“Duty” is a word that, for many, elicits feelings of obligation and restriction. It conjures images of joyless servitude and seems to threaten individuality. But duty in its purest sense not only provides direction and purpose. It also unlocks our potential to live meaningfully and to express our individuality and humanity to the fullest.
This truest and highest kind of duty is grounded not in societal expectations or man-made systems, but in “the nature of man. That is to say, if we can discover how his Maker formed him, or for what he intended him, that certainly is what it ought to be” (pg. 4). This kind of duty springs directly from the soul of man. It is in discovering and pursuing the purposes for which we were created that we fully embrace what it means to be human and, in so doing, fulfill our highest duty.
To do one’s duty is both the most meaningful way to live and the most gratifying, even though it often involves self-sacrifice, discomfort, and even suffering. John Witherspoon notices that “the beauty and sweetness of virtuous action arises” from the fact “that it is a compliance with duty…” (pg. 21-2). He asks, “Why is it more pleasant to do a just or charitable action than to satisfy my palate with delightful meat, or to walk in a beautiful garden, or read an exquisite poem? only because I feel myself under an obligation to do it, as a thing useful and important in itself. It is not duty because pleasing, but pleasing because duty” (pg. 22).
Duty that springs from the soul does not only define our relationship to our Creator and other people but also ourselves. James McCosh, an intellectual and institutional successor to Witherspoon, explains, “Self-cultivation is a special duty. So far as God allows, we are to improve every faculty which God has given. If there be any special gift which He has bestowed--say of philosophy, or poetry, or science; of business, or calculation, or discovery in travelling--we must reckon that as a call on the part of God specially to engage in it” (pg. 49-50).
This sense of duty drove the Continental Congress in 1776 to declare independence from the British. They did not do so frivolously or out of purely utilitarian self-interest. They did it because they felt they were unable to simultaneously maintain their allegiance to the crown and discharge their higher soul-level duty to themselves, their neighbors, and their Creator.
In the preceding years, they made a considerate effort to resolve the issue by peaceful means, but the British government backed them into a corner. They were left with only two options. They could surrender their freedom to pursue their higher duty and, in doing so, settle for a less meaningful existence. Or they could fight for the freedom to follow the dictates of conscience, both as a nation and as individuals.
They saw the latter choice as not only undesirable but also objectively wrong. For individuals to be truly free to pursue their duty they required security of life, liberty, and property (including intellectual and intangible property, such as ideas and convictions). The crown not only failed to secure these, but it was actively constraining them. The Americans decided they had no choice but to secure these rights themselves.

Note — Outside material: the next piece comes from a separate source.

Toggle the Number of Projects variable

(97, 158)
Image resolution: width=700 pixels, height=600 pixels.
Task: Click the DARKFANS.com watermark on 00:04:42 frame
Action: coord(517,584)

John Witherspoon was one of these men. He was a delegate and signer of the Declaration of Independence. He was also indicative of and influential on the thinking of the leading men of his generation. His political involvement came after his work as a clergyman and president of the College of New Jersey, now known as Princeton. In these roles, he educated ministers, statesmen, and commanders of American forces.
Witherspoon’s view of duty as the highest and most gratifying of callings was shared by his contemporaries, as may be seen in the document itself. The Congress affirmed that when a government threatens the freedom of a people to discharge their higher duty and “evinces a design to reduce them under absolute Despotism, it is their right, it is their duty, to throw off such Government, and to provide new Guards for their future security.”
These men were motivated by what McCosh refers to as “supreme among the other moving powers”: conscience (pg. 222). Witherspoon defines it as “the law which our Maker has written upon our hearts, and both intimates and enforces duty, previous to all reasoning” (pg. 18). It is hardwired into the soul of every person and it moves us to fulfill our highest calling.
But the fact that we come pre-packaged with a conscience is no license for moral and intellectual laziness. Witherspoon advises us to “take the rule of duty from conscience enlightened by reason, experience, and every way by which we can be supposed to learn the will of our Maker, and his intention in creating us such as we are” (pg. 30). The men of 1776 were not only interested in intuiting what was good but in learning through reason and experience to better understand and do what they were created for. This led to heated debates and sharp disagreements in the years that followed but, generally speaking, protecting the freedom of individuals to do their duty as best they understood it was the reason behind the actions they took and the policies they instituted.
As we take the time to appreciate the legacy these men left to us, we should remember that the best thing we can do for our country, that which is “productive of the greatest good” (pg. 30), is to discover, understand, and pursue the highest of duties, manifested in the nature of man and his created purpose, driven and guided by conscience, and informed by reason and experience. That is our inheritance from the heroes of 1776 and why they signed that document on the 4th of July. It is an example worth emulating.